## REQUIREMENT
Every line of the data is to be transcribed without error.

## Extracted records

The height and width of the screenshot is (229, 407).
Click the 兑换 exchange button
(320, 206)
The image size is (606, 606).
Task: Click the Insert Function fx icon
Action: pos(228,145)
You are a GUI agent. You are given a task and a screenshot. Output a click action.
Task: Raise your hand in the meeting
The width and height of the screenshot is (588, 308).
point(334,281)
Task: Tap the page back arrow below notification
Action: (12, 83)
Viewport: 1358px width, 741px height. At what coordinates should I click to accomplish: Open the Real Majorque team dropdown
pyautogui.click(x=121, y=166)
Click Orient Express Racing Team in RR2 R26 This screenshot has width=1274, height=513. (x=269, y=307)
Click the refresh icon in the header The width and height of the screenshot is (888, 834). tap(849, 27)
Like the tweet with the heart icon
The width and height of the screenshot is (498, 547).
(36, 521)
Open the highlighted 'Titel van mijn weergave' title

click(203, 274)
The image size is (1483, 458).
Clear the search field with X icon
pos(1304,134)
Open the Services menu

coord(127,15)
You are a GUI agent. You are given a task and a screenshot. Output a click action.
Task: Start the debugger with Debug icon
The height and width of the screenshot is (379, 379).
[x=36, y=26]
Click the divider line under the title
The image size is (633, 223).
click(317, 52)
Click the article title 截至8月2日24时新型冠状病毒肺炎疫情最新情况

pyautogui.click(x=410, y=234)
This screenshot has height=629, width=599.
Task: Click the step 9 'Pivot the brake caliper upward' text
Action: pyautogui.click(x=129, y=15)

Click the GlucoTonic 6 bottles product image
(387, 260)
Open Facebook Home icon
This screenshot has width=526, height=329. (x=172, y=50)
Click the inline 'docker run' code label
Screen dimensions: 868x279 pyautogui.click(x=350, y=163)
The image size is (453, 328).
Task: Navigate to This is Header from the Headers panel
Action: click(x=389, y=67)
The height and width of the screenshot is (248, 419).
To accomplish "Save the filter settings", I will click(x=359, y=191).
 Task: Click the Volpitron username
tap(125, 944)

## RESPONSE
The height and width of the screenshot is (229, 407).
Click the 兑换 exchange button
(320, 206)
The image size is (606, 606).
Task: Click the Insert Function fx icon
Action: pos(228,145)
You are a GUI agent. You are given a task and a screenshot. Output a click action.
Task: Raise your hand in the meeting
The width and height of the screenshot is (588, 308).
point(334,281)
Task: Tap the page back arrow below notification
Action: (12, 83)
Viewport: 1358px width, 741px height. At what coordinates should I click to accomplish: Open the Real Majorque team dropdown
pyautogui.click(x=121, y=166)
Click Orient Express Racing Team in RR2 R26 This screenshot has width=1274, height=513. (x=269, y=307)
Click the refresh icon in the header The width and height of the screenshot is (888, 834). tap(849, 27)
Like the tweet with the heart icon
The width and height of the screenshot is (498, 547).
(36, 521)
Open the highlighted 'Titel van mijn weergave' title

click(203, 274)
The image size is (1483, 458).
Clear the search field with X icon
pos(1304,134)
Open the Services menu

coord(127,15)
You are a GUI agent. You are given a task and a screenshot. Output a click action.
Task: Start the debugger with Debug icon
The height and width of the screenshot is (379, 379).
[x=36, y=26]
Click the divider line under the title
The image size is (633, 223).
click(317, 52)
Click the article title 截至8月2日24时新型冠状病毒肺炎疫情最新情况

pyautogui.click(x=410, y=234)
This screenshot has height=629, width=599.
Task: Click the step 9 'Pivot the brake caliper upward' text
Action: pyautogui.click(x=129, y=15)

Click the GlucoTonic 6 bottles product image
(387, 260)
Open Facebook Home icon
This screenshot has width=526, height=329. (x=172, y=50)
Click the inline 'docker run' code label
Screen dimensions: 868x279 pyautogui.click(x=350, y=163)
The image size is (453, 328).
Task: Navigate to This is Header from the Headers panel
Action: click(x=389, y=67)
The height and width of the screenshot is (248, 419).
To accomplish "Save the filter settings", I will click(x=359, y=191).
 Task: Click the Volpitron username
tap(125, 944)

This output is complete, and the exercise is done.